Vienna, 12 May 2010 Press release

Spindelegger: “No waiting room policy towards the Western Balkans”

Foreign Minister opens seminar on Western Balkans

Vienna, 12 May 2010 – “The EU’s waiting room policy towards the Western Balkans must be ended. For reasons of security, stability and economic opportunity it is in our own best interests to ensure the Balkans’ rapprochement with the European Union as soon as possible,” declared Foreign Minister Michael Spindelegger at the opening of a seminar on the Balkans being attended by high-ranking experts. “The current financial and economic crisis must not serve as an excuse for slowing down the process of rapprochement. The EU must keep its promise made ten years ago according to which the Western Balkan states will be admitted to the European Union,” continued the Foreign Minister.

The Western Balkans seminar is the result of an agreement between Foreign Minister Michael Spindelegger and Spain’s Foreign Minister Miguel Moratinos, and serves as a preamble to the Sarajevo conference of foreign ministers scheduled for 2 June under Spain’s EU Presidency. The seminar, which brings together experts and decision-makers from the Balkans and the EU, including High Representative Valentin Inzko, was initiated today by Foreign Minister Michael Spindelegger, together with Greece’s Foreign Minister Dimitris Droutsas and Michael Leigh, the European Commission’s Director General for Enlargement. The event was also attended by representatives from all the Western Balkan states, including Serbia and Kosovo.

“We must prevent a renewed ‘Balkan fatigue’ from spreading within the EU, a consequence of which would be the Western Balkans’ tiring of reforms. The consequences and drawbacks of such a development would not only be felt by the people of the region, but would also have an immediate effect on us,” stated Spindelegger. The Foreign Minister reminded his audience of the targeted political impetus for the Western Balkans provided by Greece and Austria, which was iterated in a joint letter to the EU’s foreign ministers last year. The presence of the Greek Foreign Minister was a natural follow-up to this joint initiative, which has resulted in some reverberations at the European level.

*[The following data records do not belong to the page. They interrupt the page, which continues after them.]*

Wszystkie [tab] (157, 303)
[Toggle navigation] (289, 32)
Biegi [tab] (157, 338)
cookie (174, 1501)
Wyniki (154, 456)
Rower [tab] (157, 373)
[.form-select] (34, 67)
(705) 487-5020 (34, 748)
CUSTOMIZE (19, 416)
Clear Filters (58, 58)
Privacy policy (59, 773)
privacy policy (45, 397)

“The process of rapprochement with the EU requires major efforts by states in the region, in particular in such areas as justice, convergence and congruence with EU law as well as the fight against corruption,” stated the Foreign Minister. Austria also advocates the accession of these countries to the EU in its own interests. “Austria is the largest investor in Bosnia-Herzegovina, Croatia and Serbia, and it also occupies leading foreign investment positions in the other countries of the Western Balkans. Investment requires stable political conditions and reliable structures that are based on the rule of law. Prospective EU membership is an appropriate means of achieving this, which, in the case of Croatia, has entered a highly palpable stage,” concluded the Foreign Minister.